Under the total income column, taxpayers must provide information with regard to the following:
- Wages (spouse)
- Interest – dividend
- Net business income
- Net rental income
- Pension/Social Security (taxpayer)
- Social Security (spouse)
- Child support
- Other income if applicable
Taxpayers calculate amounts and list the total income in the first column of the IRS income and expense table. In the second column, taxpayers provide information concerning necessary living expenses — those claimed and those allowed.
Necessary living expenses are defined as those that are required for living and carrying on daily life. Food, clothing, housing, utilities, vehicle operating costs, health insurance, out-of-pocket healthcare costs, child/dependent care, current year income taxes, state and local taxes and secure debts are considered necessary living expenses.
Other expenses, such as charitable contributions, education, credit cards, and voluntary retirement allotments are generally not considered as necessary living expenses under the IET. The IET is useful in helping taxpayers calculate both the amount that could be paid in the future and the amount that could be paid in general.
Future Income Potential
Future income potential within the context of tax law and the IRS income and expense table is defined as the ability of the taxpayer to generate earnings through physical exertion. In addition, future income potential also refers to the ability of the taxpayer’s assets to generate a return on investment.
Within the context of investing, future income potential refers to earning potential as well as the upside of a particular product generating earnings. The earning potential of an investment represents the largest possible profit made by a corporation and is usually passed on as dividends to the investors.
For more information about earning potential, review the Investopedia definition. The link is available here: https://www.investopedia.com/terms/e/earning-potential.asp
Other Collections Forms if an Offer in Compromise is Not An Option
Taxpayers can use Form 9465, Installment Agreement Request to request consideration for a monthly installment plan if they cannot pay the full amount shown on the tax return. Taxpayers making payments on a current installment agreement cannot use Form 9465.
The IRS uses Form 433-F, Collection Information Statement to obtain current financial information for a wage earner or self-employed individual to determine if the taxpayer can satisfy an outstanding liability.
The form is divided into eight sections. Taxpayers are required to list all accounts and/or lines of credit and information pertaining to wage earning.

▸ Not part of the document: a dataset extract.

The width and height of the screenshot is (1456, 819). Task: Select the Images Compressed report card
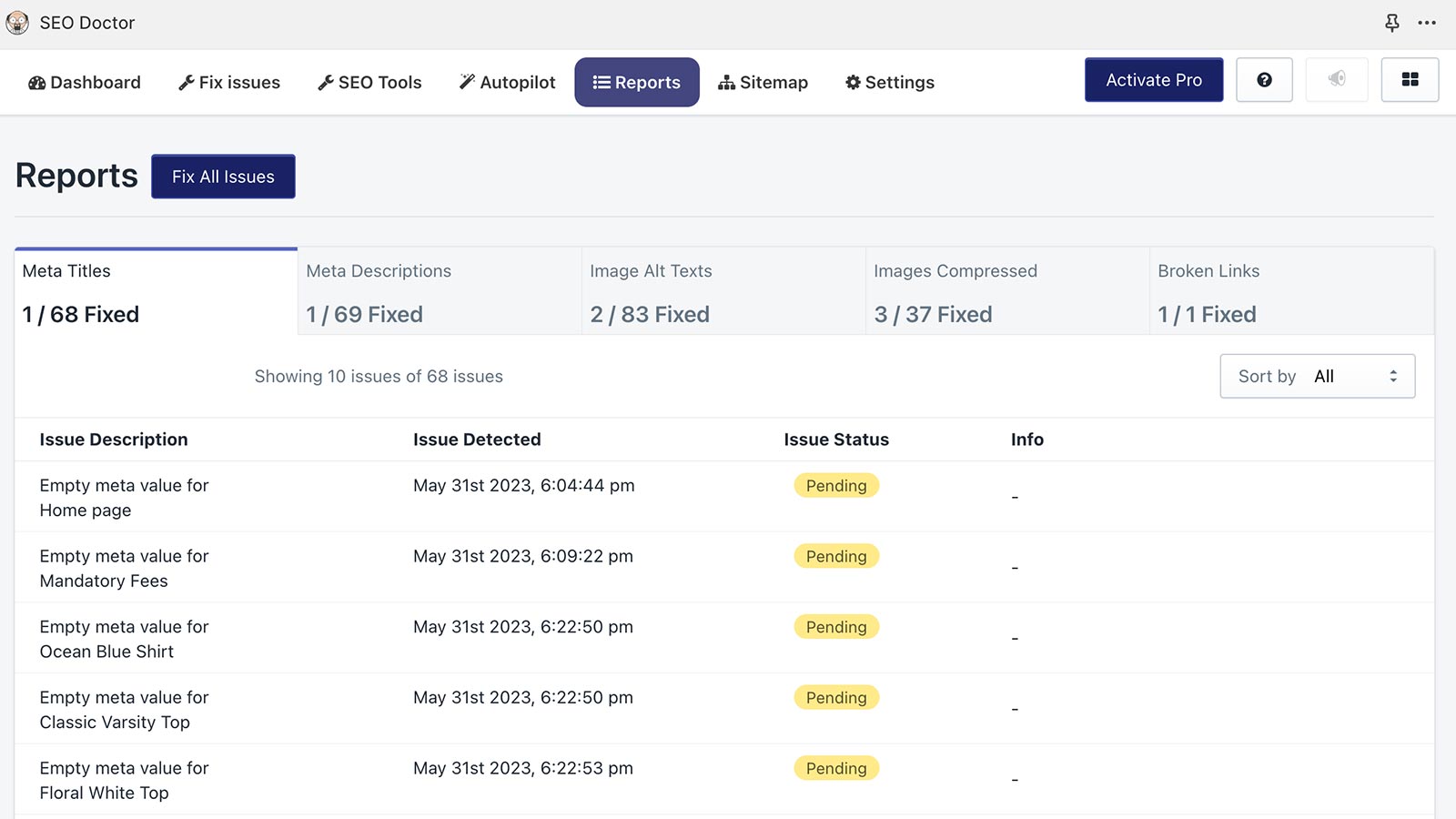(x=1006, y=291)
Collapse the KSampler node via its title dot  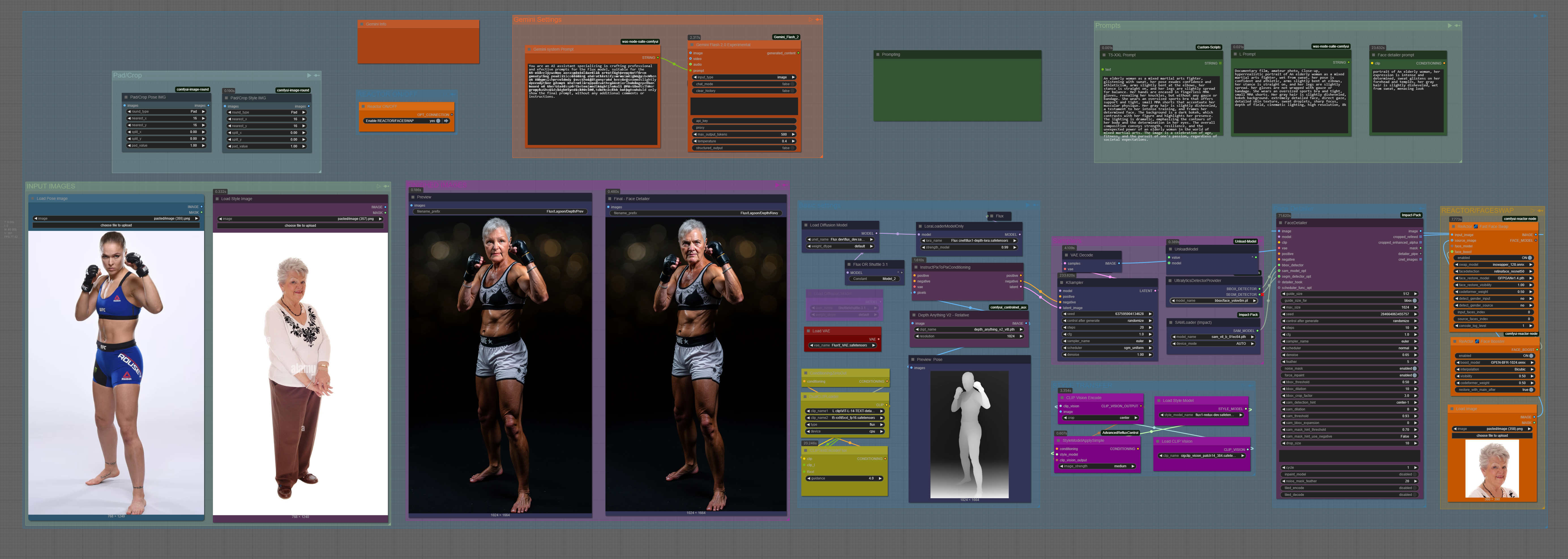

- Section A – Accounts/Lines of Credit
- Section B – Real Estate
- Section C – Other Assets
- Section D – Credit Cards
- Section E – Business Information
- Section F – Employment Information
- Section G – Non-Wage Household Income
- Section H – Monthly Necessary Living Expenses
Accounts and lines of credit also include reports of stocks and bond holdings. You must list all real estate you currently own and/or plan on purchasing. You will need the county description. To determine equity, the IRS will subtract the amount owed for each piece of real estate from its current market value.
Other assets include the ownership of cars, boats, recreational vehicles; insurance policies; paintings, coin collections, or antiques; and business assets such as tools, equipment, inventory, and intangible assets such as domain names, patents, and copyrights.
To determine equity, the IRS will subtract the amount owed from its current market value.
List all credit cards whether you have a balance or not. In addition, you must list accounts receivables owed to your business as well as information about business credit cards.
Section F requires that you include employment information. On the other hand, Section G requires that you list non-wage income. According to Form 433-F, non-wage income may include net self-employment income, net rental income, and other income reported as distributions from partnerships and subchapter S corporations.
Other income also includes agricultural subsidies, unemployment compensation, gambling income, oil credits, rent subsidies, Social Security and interest dividends, IRAs, and pension income. This list is not comprehensive.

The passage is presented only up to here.